There is an intriguing oddness which permeates this deck. In the Minors, the Ace of Swords, showing a strange bird-man swallowing a fish, and the 3 of Pentacles, with an artist wearing an aviator’s cap, are examples.

The depth and detail which the artist has lavished on the pictures is evident in the 3 of Cups. The 6 of cups shows the artist in an uncharacteristically bucolic mood. Comic book influences can be seen in the 5 of Swords, who looks like an action heroine, and the 8 of Wands, my personal favorite, showing a muscular woodland spirit leaping with the eight wands.

The Court cards show the deck’s darker moods. The Knights are all frightening, like the Knight of Cups; and the Queens, like many of the women in the deck, all have white skin and are somewhat dead-looking, like the Queen of Swords.

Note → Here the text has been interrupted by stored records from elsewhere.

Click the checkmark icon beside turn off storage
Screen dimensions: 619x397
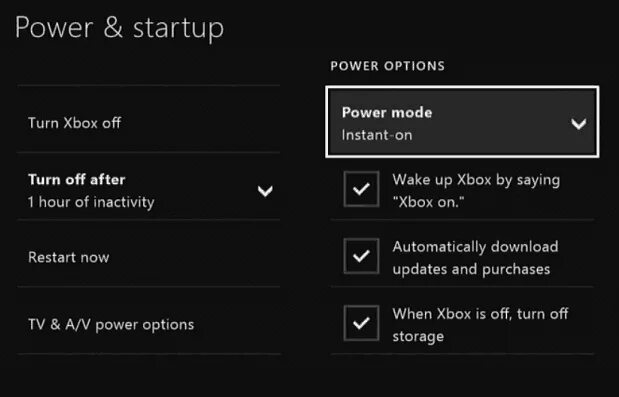361,323
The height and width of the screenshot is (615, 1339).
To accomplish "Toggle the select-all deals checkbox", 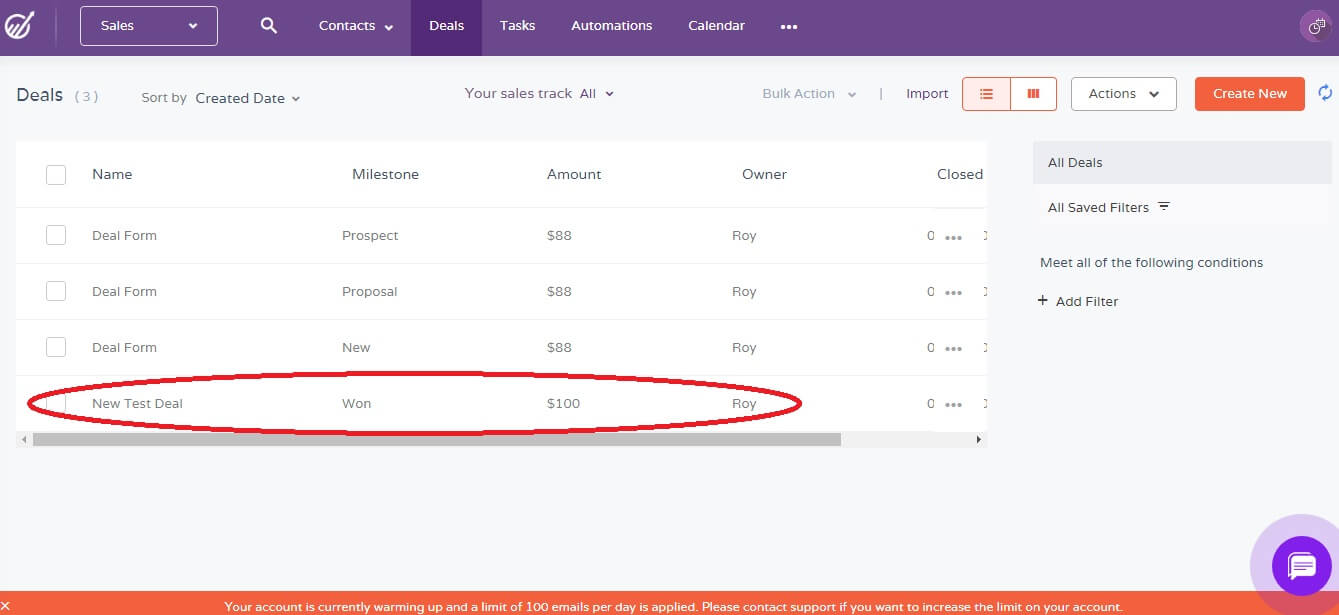I will point(56,175).
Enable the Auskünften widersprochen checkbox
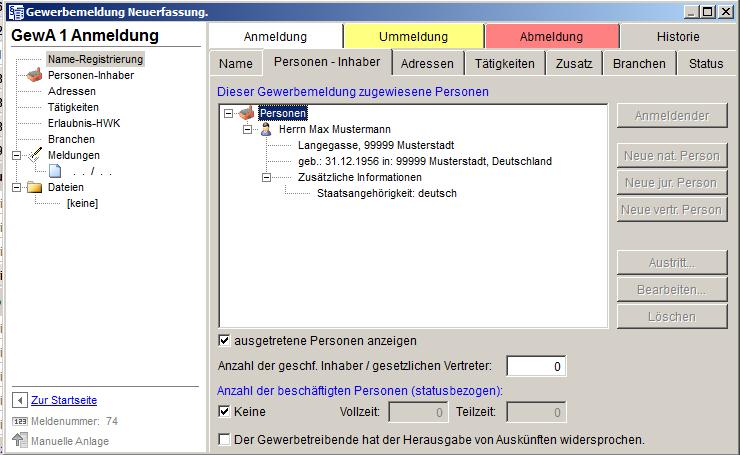 click(x=224, y=439)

The Majors are all sensitively rendered. The Hierophant’s silk robe shows off Nizzoli’s skill with colors and textures. The Moon, in an unusual mythological reference, is a wonderful depiction of Artemis. And the Star is gorgeous in its simplicity, and in its welcome lack of voyeurism, compared to the other cards showing female nudity.

This is an artistically stunning deck. Its darker aspects make me disinclined to use it for reading, but it certainly could be used that way.

 If you would like to purchase this deck, click here.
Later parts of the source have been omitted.